WHAT THE TASK ASKS: Please return only the lines from the one showing "Task: Click the sort direction arrow icon" to the end of the entries, keeping both ends and dropping every picture.

PROVIDED RECORDS:

#####

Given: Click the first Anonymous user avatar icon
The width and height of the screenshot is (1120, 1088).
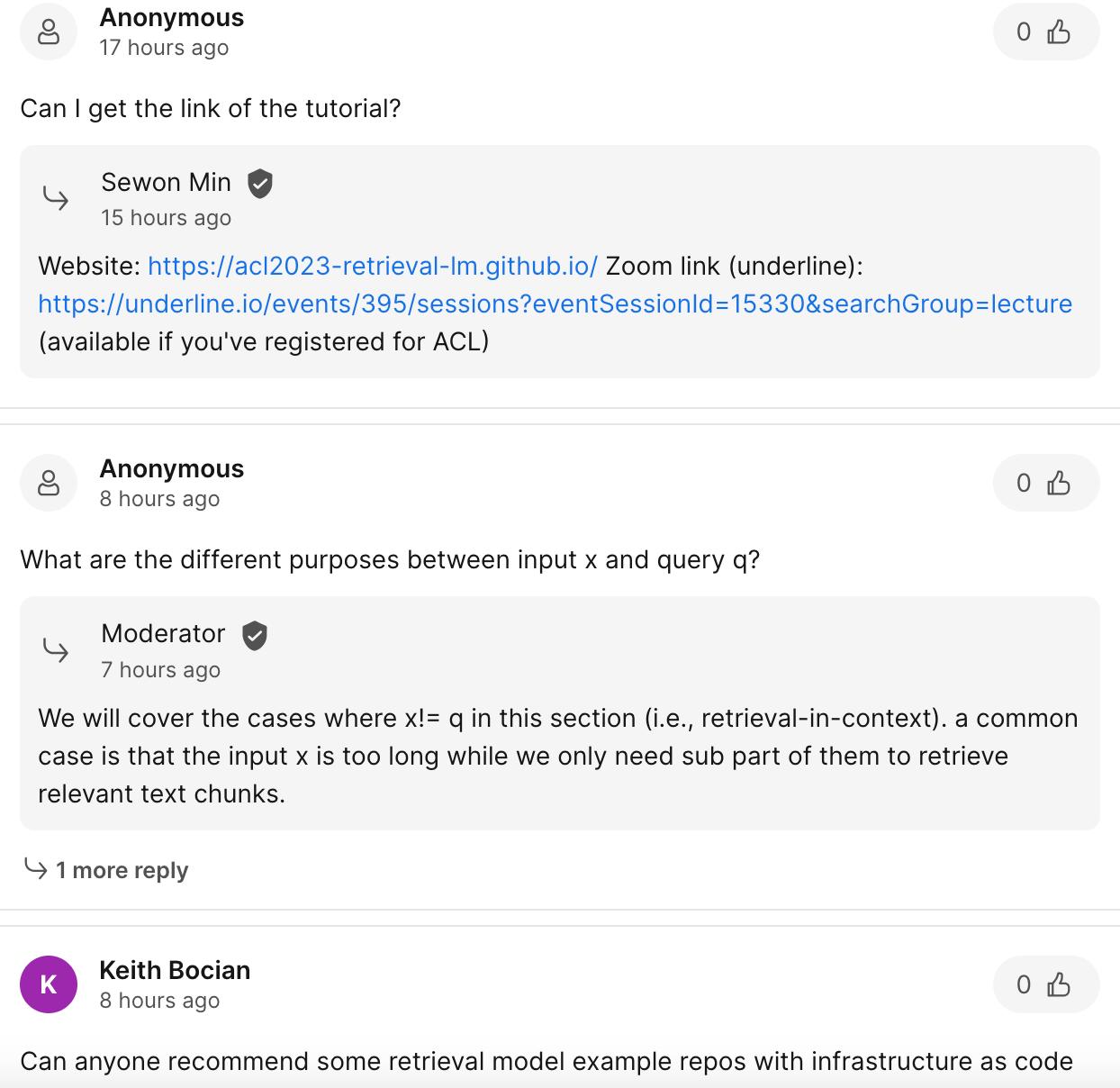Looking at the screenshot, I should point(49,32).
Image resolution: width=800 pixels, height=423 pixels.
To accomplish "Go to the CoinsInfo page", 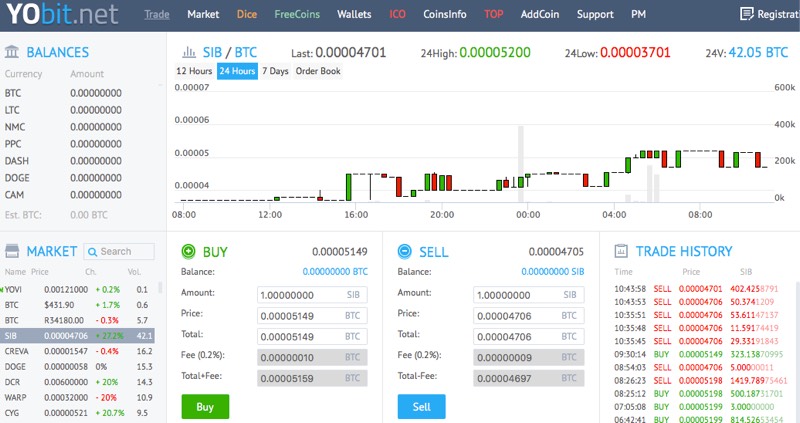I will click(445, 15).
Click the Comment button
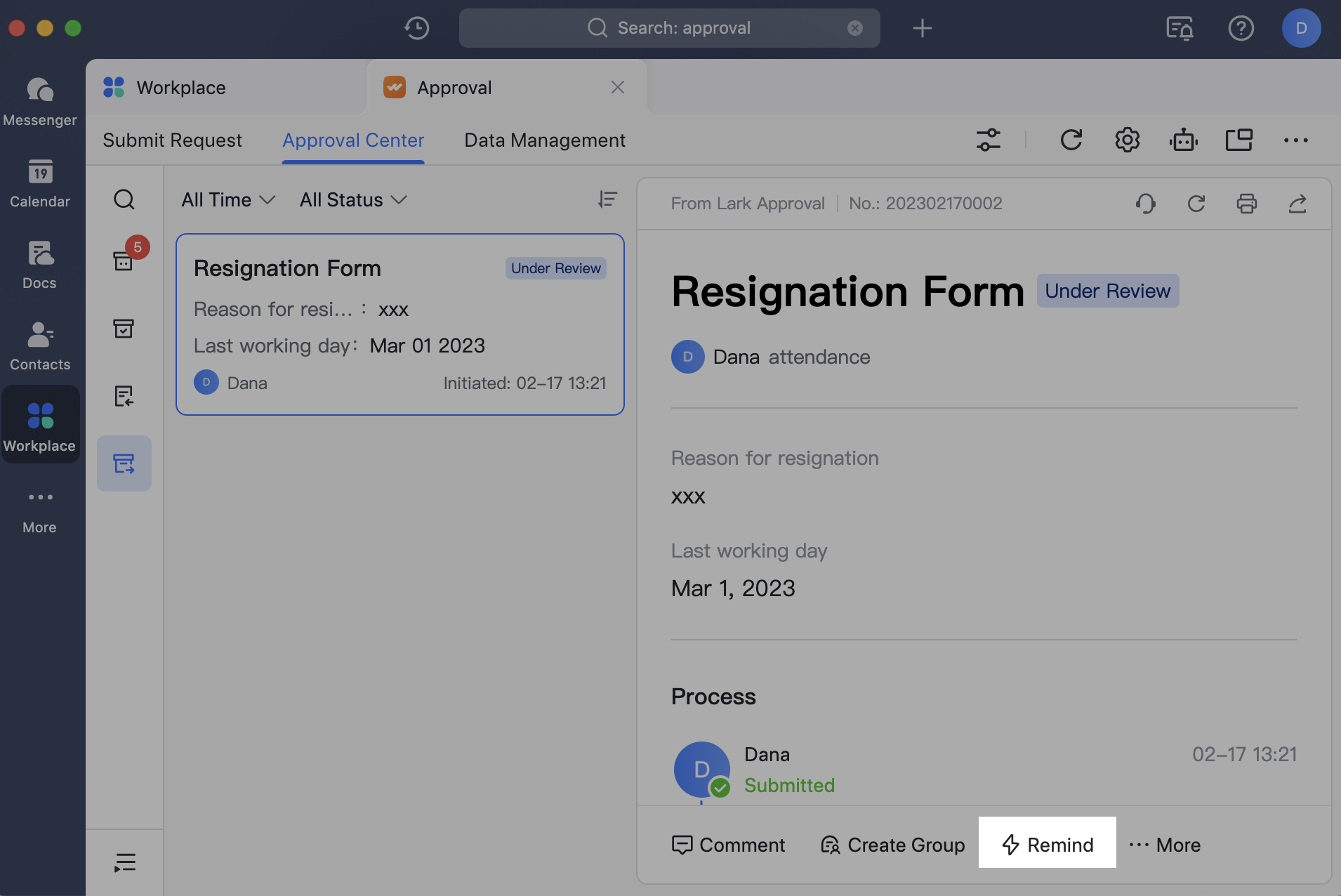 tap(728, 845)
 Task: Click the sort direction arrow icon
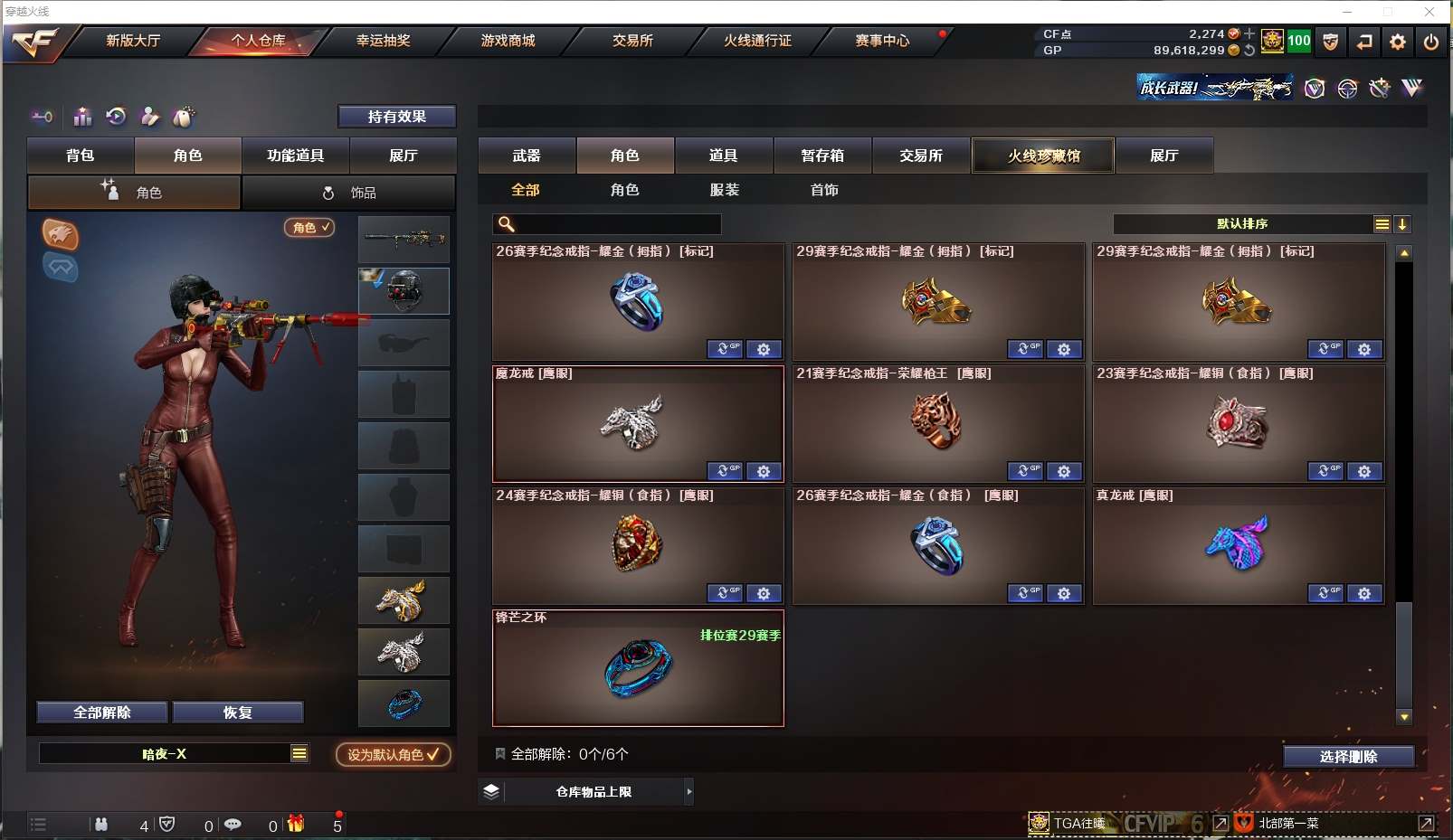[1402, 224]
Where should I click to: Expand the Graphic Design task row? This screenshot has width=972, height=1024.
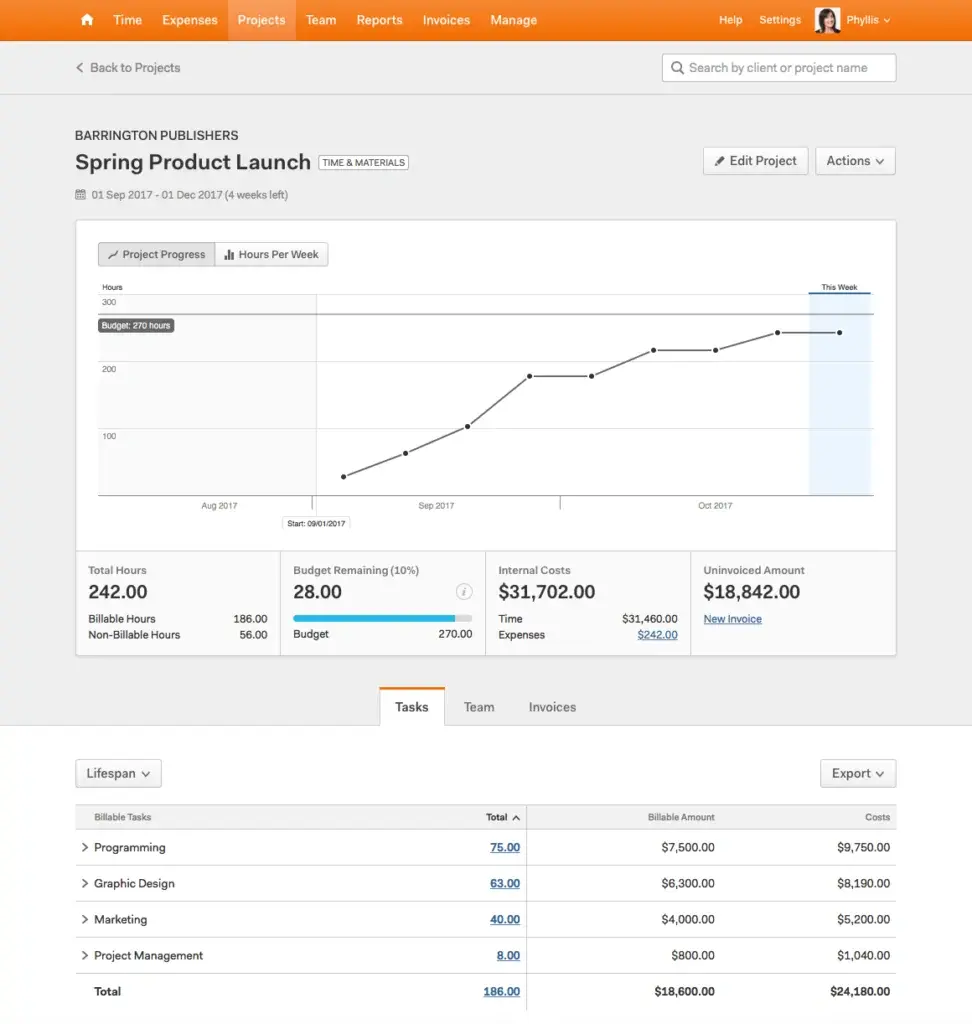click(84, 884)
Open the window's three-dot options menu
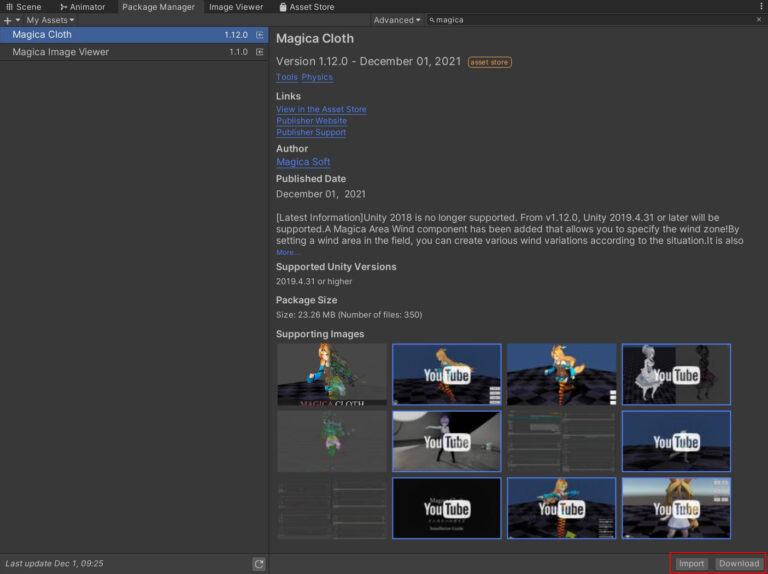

#####

SOLVED EXERCISE:
 Task: Click the sort direction arrow icon
[1402, 224]
Where should I click to: Expand the Graphic Design task row? This screenshot has width=972, height=1024.
click(84, 884)
Open the window's three-dot options menu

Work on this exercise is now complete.